The acceleration of a particle is given by ${\mathbf{a}}_x\left(\mathbf{t}\right)=-\mathbf{2}.\mathbf{00}\mathbf{m}/{\mathbf{s}}^2+(\mathbf{3}.\mathbf{00}\mathbf{m}/{\mathbf{s}}^3)\mathbf{t}$. (a) Find the initial velocity${\mathbf{v}}_{0x}$such that the particle will have the same x-coordinate at$\mathbf{t}=\mathbf{4}.\mathbf{00}\mathbf{s}$as it had at$\mathbf{t}\mathbf{=}\mathbf{0}$. (b) What will be the velocity at$\mathbf{t}=\mathbf{4}.\mathbf{00}\mathbf{s}$?

The given data can be listed below as,

• The particle will have the same x-coordinate at $\mathrm{t}=4.00\text{\hspace{0.17em}s}$.
• The particle will have the same x-coordinate at $\mathrm{t}=0$.

This law states that a particular object will continue to move in a uniform motion unless it is resisted by an external force.

Double integrating the equation of acceleration gives the equation of the displacement that gives the initial velocity of the particle.
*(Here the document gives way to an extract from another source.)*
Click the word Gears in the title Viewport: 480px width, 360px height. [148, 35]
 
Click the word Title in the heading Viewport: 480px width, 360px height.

Moreover, the equation of velocity also gives the velocity of the particle.

The given equation can be expressed as:

${\mathrm{a}}_{\mathrm{x}}\left(\mathrm{t}\right)=-2.00{\text{\hspace{0.17em}m/s}}^{\text{2}}\text{+}\left({\text{3.00\hspace{0.17em}m/s}}^{\text{3}}\right)\mathrm{t}$ … i)

We know that, $\mathrm{a}=\frac{\mathrm{dv}}{\mathrm{dt}}$

Hence, using this, the equation i) can be written as:

$\begin{array}{c}\int \mathrm{dv}=\int \mathrm{a}.\mathrm{dt}\\ \mathrm{v}=\int (-2+3\mathrm{t})\mathrm{dt}\\ \mathrm{v}=-2\mathrm{t}+\frac{3{\mathrm{t}}^2}{2}+{\mathrm{v}}_0\\ \mathrm{v}=-2\mathrm{t}+1.5{\mathrm{t}}^2+{\mathrm{v}}_0\end{array}$

Here,${\mathrm{v}}_0$is the initial velocity.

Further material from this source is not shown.